Reddito di cittadinanza, l’avvertimento del magistrato: «Troppi abusi, la legge va cambiata»
«No», il fatto che i controlli consentano di scoprire (alcuni) furbetti del reddito di cittadinanza non significa affatto che il sistema funziona. Intanto «sotto il profilo amministrativo i controlli sono carenti» e poi i soldi non si recuperano. Quindi, «occorre rivedere la legge», perché «così com’ è lascia spazio a troppi abusi». L’avvertimento non è un qualche “politico insensibile alla povertà” e che “strumentalizza gli abusi”, per dirla come la direbbero i sostenitori della misura, ma il procuratore capo di Napoli Nord, Maria Antonietta Troncone, intervistata dal Messaggero. «Solo con riferimento ai procedimenti trattati dalla mia procura – spiega – siamo arrivati ad accertare l’indebita erogazione di circa due milioni di euro».
L’impossibilità di recuperare i soldi truffati allo Stato
Soldi che lo Stato non rivedrà mai perché «quando ci sono somme grosse sottratte allo Stato procediamo con i sequestri e sa cosa succede? Che quando arriviamo spesso non troviamo più niente da sequestrare». Nel territorio di competenza della Procura di Napoli Nord ricadono comuni come Casal di Principe, Casapesenna, San Cipriano d’Aversa, regno di alcuni dei più noti clan camorristici, e anche quel Comune di Sant’Antimo al centro di un’inchiesta del Messaggero su una truffa da oltre 20mila richieste di sussidio che ruota intorno alla comunità pakistana. Qui dunque, tra pregiudicati e stranieri che non hanno i requisiti di residenza, emerge con particolare prepotenza il tema dell’autocertificazione come base per l’erogazione del reddito di cittadinanza.
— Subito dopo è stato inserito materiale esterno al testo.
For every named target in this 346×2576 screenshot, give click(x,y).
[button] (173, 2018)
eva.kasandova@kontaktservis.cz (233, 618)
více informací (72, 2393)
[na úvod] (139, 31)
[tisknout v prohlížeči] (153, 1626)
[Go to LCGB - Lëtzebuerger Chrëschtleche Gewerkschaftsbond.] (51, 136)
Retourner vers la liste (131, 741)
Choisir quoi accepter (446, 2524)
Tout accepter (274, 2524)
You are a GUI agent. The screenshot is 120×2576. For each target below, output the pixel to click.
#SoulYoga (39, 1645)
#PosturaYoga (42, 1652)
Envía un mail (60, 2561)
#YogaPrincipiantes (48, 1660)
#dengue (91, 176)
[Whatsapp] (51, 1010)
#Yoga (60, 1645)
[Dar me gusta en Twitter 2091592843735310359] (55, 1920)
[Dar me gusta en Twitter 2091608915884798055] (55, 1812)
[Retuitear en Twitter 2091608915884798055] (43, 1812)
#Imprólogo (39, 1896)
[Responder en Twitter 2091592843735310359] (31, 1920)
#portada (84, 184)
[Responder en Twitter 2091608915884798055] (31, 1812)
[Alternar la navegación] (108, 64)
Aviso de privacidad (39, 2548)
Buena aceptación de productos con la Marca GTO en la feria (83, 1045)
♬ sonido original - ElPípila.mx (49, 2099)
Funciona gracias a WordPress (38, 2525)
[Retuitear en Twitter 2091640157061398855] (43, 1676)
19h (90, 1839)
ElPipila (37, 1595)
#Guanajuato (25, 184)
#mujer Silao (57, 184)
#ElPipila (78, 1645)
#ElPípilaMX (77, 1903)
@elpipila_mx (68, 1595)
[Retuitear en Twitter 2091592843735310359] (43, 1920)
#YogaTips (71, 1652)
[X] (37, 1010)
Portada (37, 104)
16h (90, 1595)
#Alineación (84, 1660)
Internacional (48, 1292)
Se basta l’autocertificazione per il reddito di cittadinanza
Ed è proprio sul meccanismo a monte della legge che Troncone si sofferma, parlando degli abusi che «derivano dall’assenza di documentazione». «Tutto si regge sull’autocertificazione che consente di sfruttare le debolezze della legge. È uno strumento che, in linea generale, può accelerare il corso delle procedure, ma in questo caso genera abusi». Il magistrato quindi bolla come «inammissibile» che questo consenta l’erogazione del reddito, per esempio, ad affiliati ai clan, ricordando che non c’è nulla di consolatorio nell’emersione di questi casi, rispetto ai quali non si riesce a mettere in atto alcuna azione risarcitoria del danno alle casse dello Stato.
Un sistema che aiuta criminali e furbetti
Troncone, dunque, eliminerebbe «le autocertificazioni». «Ad esempio – chiarisce – si potrebbe imporre la presentazione del casellario giudiziario, prevedere un certificato di residenza, ma anche un certificato storico di residenza. Questo impedirebbe quello che lei ha notato nella sua inchiesta (sui pakistani, ndr) e che noi vediamo molto più spesso nelle indagini: stranieri che non risiedono in Italia da dieci anni con il sussidio di Stato. E questo anche per altre etnie». Se ne evince, insomma, che poche semplici accortezze avrebbero potuto evitare che in questi anni milioni e milioni di euro di reddito di cittadinanza andassero a chi non ne aveva diritto. Eppure nulla si è fatto. E, anzi, le misure adottate sono state così blande, da non aver alcun impatto effettivo.
I filtri sul reddito di cittadinanza? Raccomandazioni non vincolanti
«Possibile che Caf, Inps e Poste non riescano a individuare almeno i furti di identità o le residenze fittizie?», chiede Antonio Crispino, che firma l’intervista, facendo riferimento alla possibilità di un filtro preventivo. «L’Inps ha raccomandato ai Caf di non limitarsi all’autodichiarazione per la residenza degli stranieri, ma di chiedere quella storica, tuttavia è solo una raccomandazione, non è vincolante». Mentre per quanto riguarda le informazioni sui precedenti penali «l’Inps può chiederle poi spetta alle procure valutare». Un percorso piuttosto macchinoso, perché «l’Inps informa le forze dell’ordine, che a loro volta chiedono il nulla osta al magistrato, il quale poi comunica gli esiti degli accertamenti all’Inps». «Solo dopo – chiarisce il magistrato – si possono bloccare i pagamenti. E non sempre. Un ufficio territoriale dell’Inps, al contrario, ritiene di dover aspettare la sentenza irrevocabile prima di sospendere gli accrediti».